I just found this in a folder on my computer. It’s a simple thing I wrote a good ten years ago for a student who came to my room during lunch everyday. It was a safe and quiet place, and he sat in the back of the room and read. I rarely said anything to him. There were a few students like that over the years. I wasn’t sure if I should have done more, but a safe and quiet place seemed like a good thing back then. Still does. I hope they are well.

“It was foolish and arrogant … to think you could imagine the truth of another human life, to penetrate its deepest secrets…”

 – Richard Russo

For Young Friends

Who Live in Darkness

I do not pretend

to understand how night

holds you under

or where you go

when a riff of chords

pulls you down

or what happens

to a heart

that beats for nothing

or how it feels

when panic grabs your throat.

But I do know some things,

things we all learn

elsewhere, nowhere.

Pain, fear, humiliation, emptiness.

These are things I know, too.

I do not pretend

to understand your darkness.

But I will stay right here

as shadows lengthen

on empty streets

and listen

for the beat of your heart.



14 thoughts on “For Young Friends Who Live in Darkness

    1. Thanks, David. I wonder more about the students who couldn’t even escape to an empty classroom. I suppose I would think twice about doing it now — as with everything. But I would hope students can still find safe spaces in schools.
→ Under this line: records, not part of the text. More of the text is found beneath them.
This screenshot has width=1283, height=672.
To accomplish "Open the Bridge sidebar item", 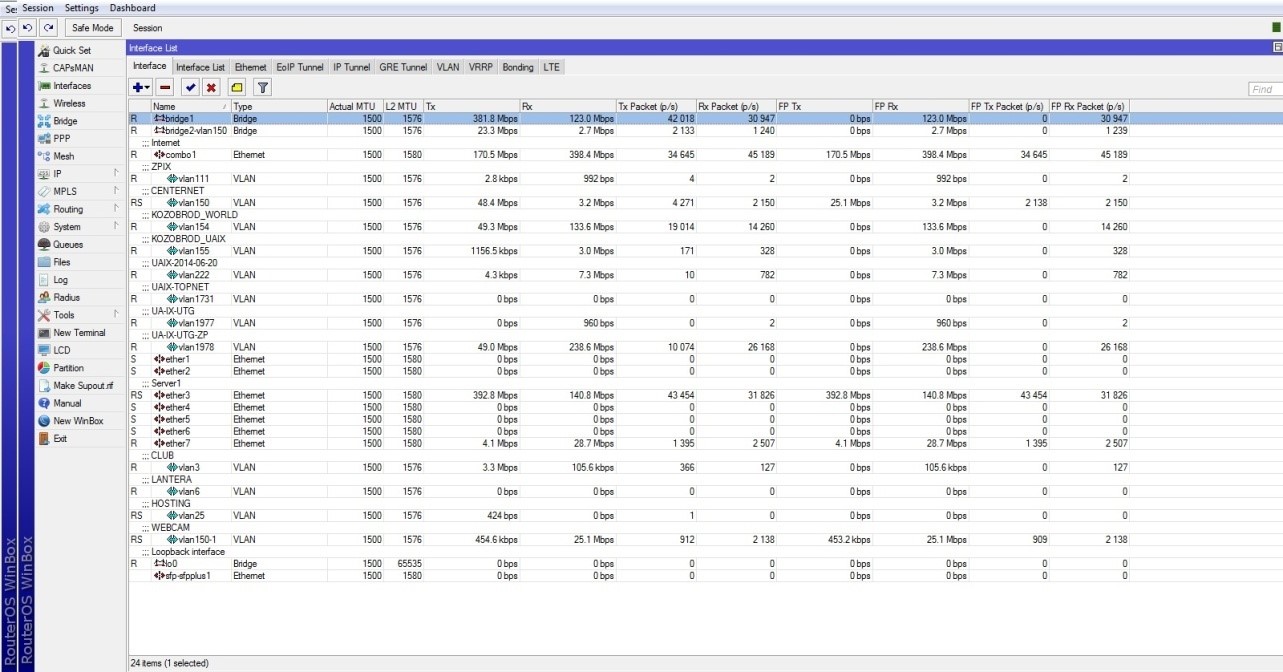I will 64,121.
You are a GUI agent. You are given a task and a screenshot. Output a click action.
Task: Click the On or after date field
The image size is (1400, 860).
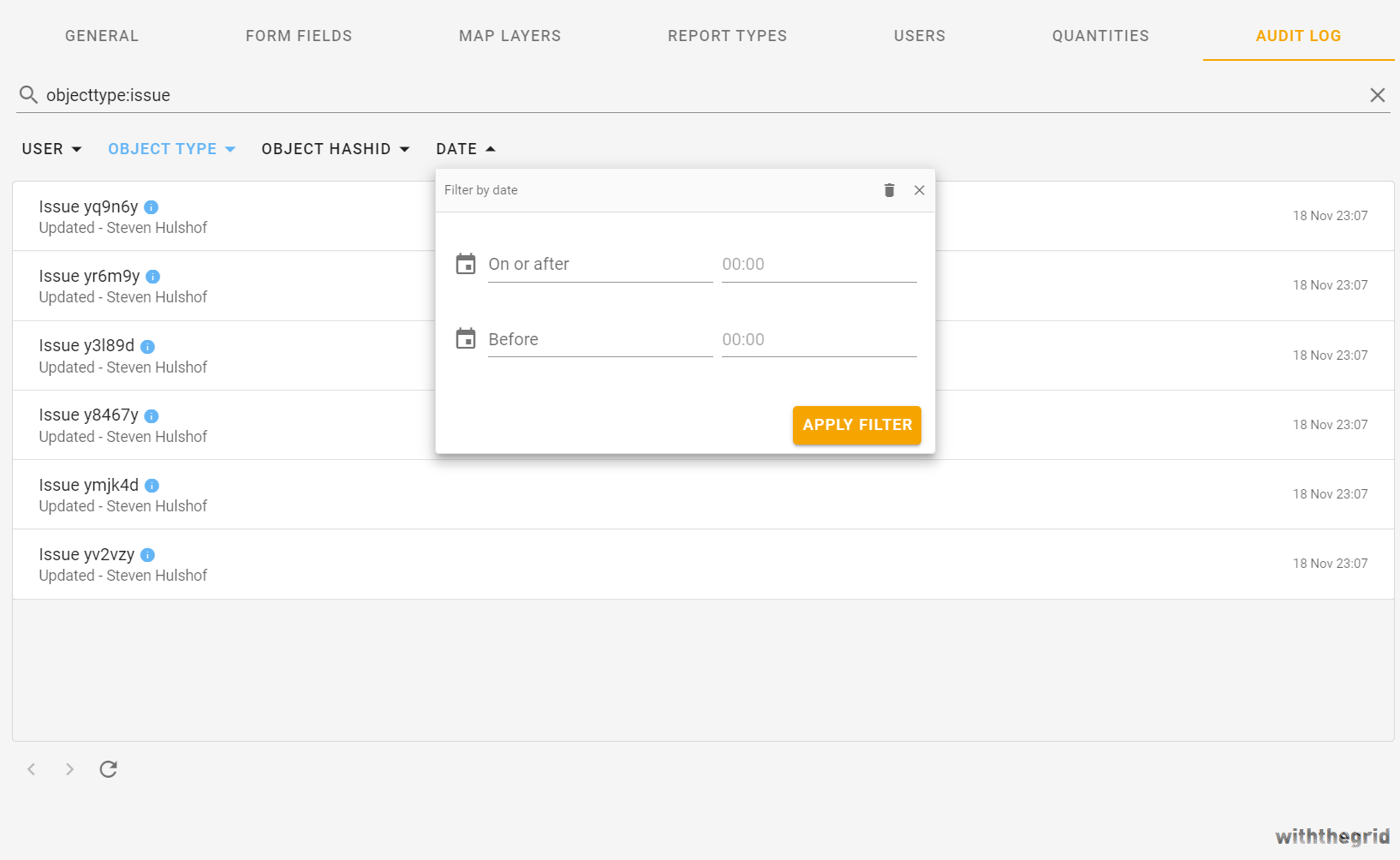(599, 265)
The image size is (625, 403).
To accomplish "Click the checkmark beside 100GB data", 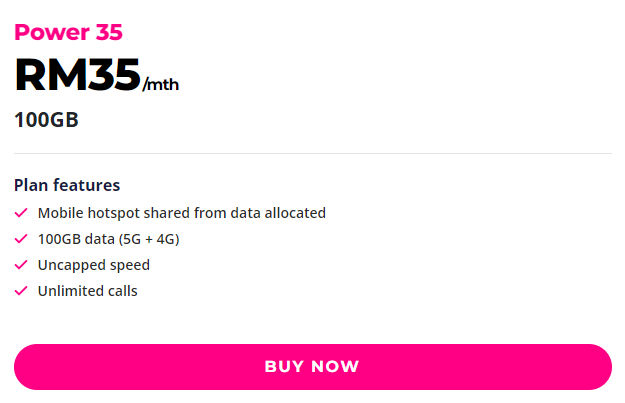I will (x=21, y=239).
  1. For me, safety was the library when I could get there. Thank you for giving others a safe place. I can only speak for myself but in those days, I would not have gone back if you had spoken. It isn’t you but it was all that was on my plate. However, reading your poem, would have been a wonderful gift even then.

  2. oh my gosh, that is so good! It’s my hope to be like you… giving someone a safe place. You are a gem Julie!

  3. Thank you for sharing this, nicely written. I liked how the poem surprised the reader by reaching out with hope and empathy after the initial imagery of despair. I hope others read a couple of times too.